Wikimedia Cloud Services team/EnhancementProposals/Toolforge Kubernetes component workflow improvements
This document proposes some improvements on how we build and deploy various components to the Toolforge Kubernetes clusters.
Problem statement / Current process
See the diagram on the right on how the current process works. It has several problems:
- Updates to the docker container image may get applied by surprise (for example when rebooting a worker node)
- There's no easy way to roll back
- There's no easy way to know which version is running right now, or monitor that the latest version is indeed live
- It's too easy to do a mistake and not notice it
Proposed new workflow
This proposal would include two major changes to this workflow.
CI builds of new container images and Helm charts
The first major proposed change involves the container build process, which is currently done manually. Under this proposal, a CI system (likely either GitLab or the new Toolforge Build Service). The images and the helm charts should be tagged with the hash of the Git commit that is being built.
The new workflow requires setting up a Helm chart repository. Harbor includes one, and already being set up in Toolforge to support the buildpack / build service project, so we should likely use that.
Note: While dogfooding the buildpack based build service would be nice, we need to be very careful to not intruduce any chicken-and-egg problems that could prevent us from shipping fixes to broken code.
Controlling live container image and chart versions in Git
The second change involves moving the Helmfile configuration files from the individual component repositories to a central repository (let's call that the deployment control repository). (TBD: one big helmfile or multiple small ones?) In the new repository, the helmfiles pin the helm chart version and the image version to a specific git hash that is then updated by a manual git commit when deploying changes.
TBD: local development deployments? TBD: manual steps such as tls certs?
Once this system works fine, a next improvement in automation would be to automatically deploy the changes to the deployment control repository. That is however explicitely out of scope for this proposal.

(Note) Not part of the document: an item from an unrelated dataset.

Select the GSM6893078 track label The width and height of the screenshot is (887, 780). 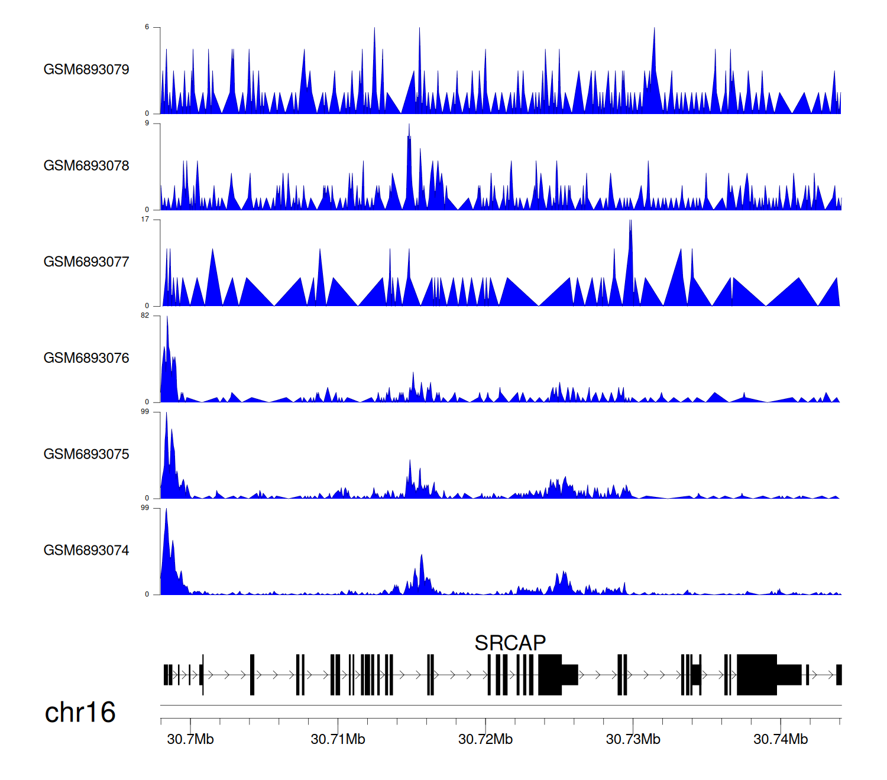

Due to the complexity of the final product, the deployment should be done in stages so we can more easily achieve at least partial benefits.
Stage 0: Helm migration
- Finish the decision made in task T303931 to convert our components to use a standard Helm and
Stage A: Start using Git commit hashes for image versions
- update the
wmcs.toolforge.k8s.component.buildcookbook to create Git commit hash based image tags
- needs a separate commit or two to the same repository for deployment, but still gives us much better confidence on what we're rolling out and a better way to revert problematic changes
Stage B: GitLab migration for the affected repositories
- as a pre-requisite for the CI-based automation
Stage C: Proper chart repository
- CI to automatically upload new chart versions to a proper chart repository (like Harbor)

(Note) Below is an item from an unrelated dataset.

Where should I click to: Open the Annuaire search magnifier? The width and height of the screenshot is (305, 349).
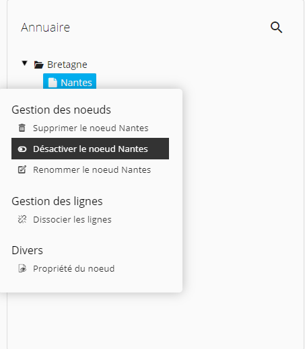coord(276,28)
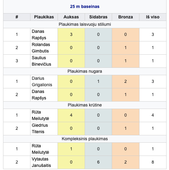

Stage D: Introduce the deployment control repository
Stage E: Automated container builds
- build container images on push
Once this basic system is live, there are several smaller and larger improvements that could be made to it.

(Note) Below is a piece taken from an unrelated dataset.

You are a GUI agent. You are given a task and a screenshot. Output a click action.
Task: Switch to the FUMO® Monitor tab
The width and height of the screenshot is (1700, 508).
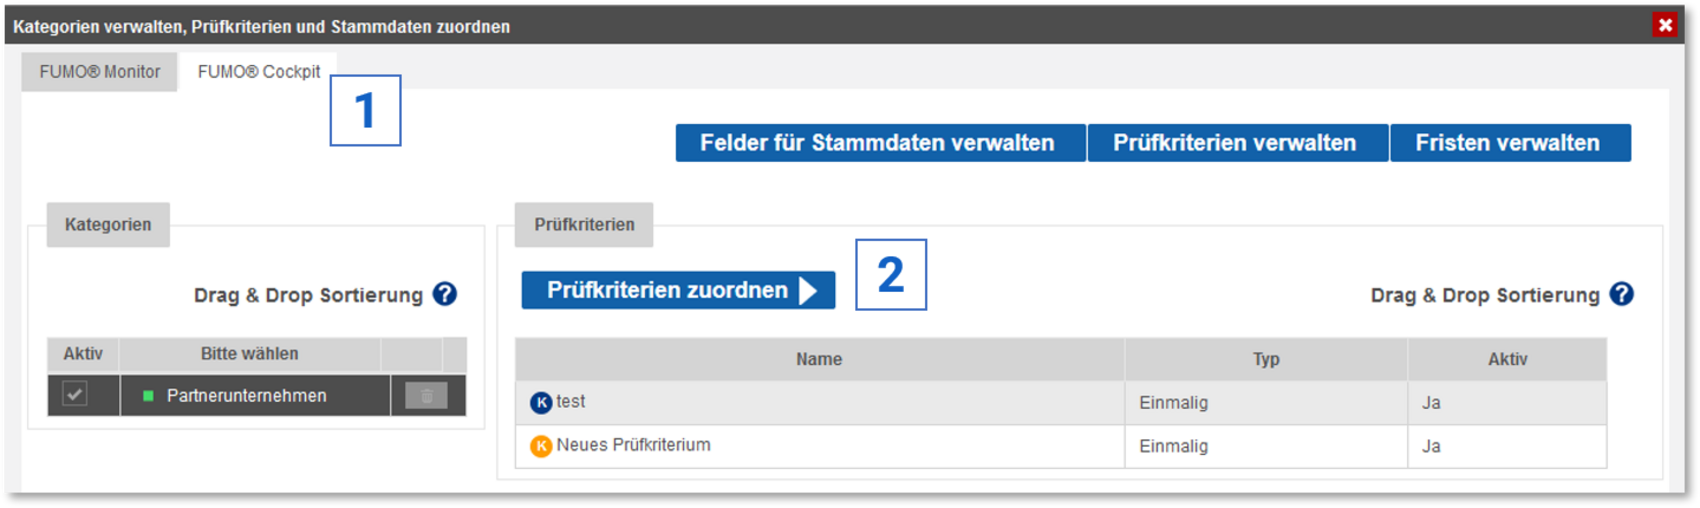click(99, 72)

- Adding alerting to ensure that the deployment control repository matches what's deployed on the clusters
- Adding alerting that the components are up to date, that is all merges on the component repositories have been deployed
The section on the new control repository touches this a bit, but it's explicitely out of scope for this proposal.
Disk space clean-up
Once we have information on the live container updates, it'd be nice to automatically prune unused versions from the container registry (after a reasonable grace period to allow rollbacks) to save disk space.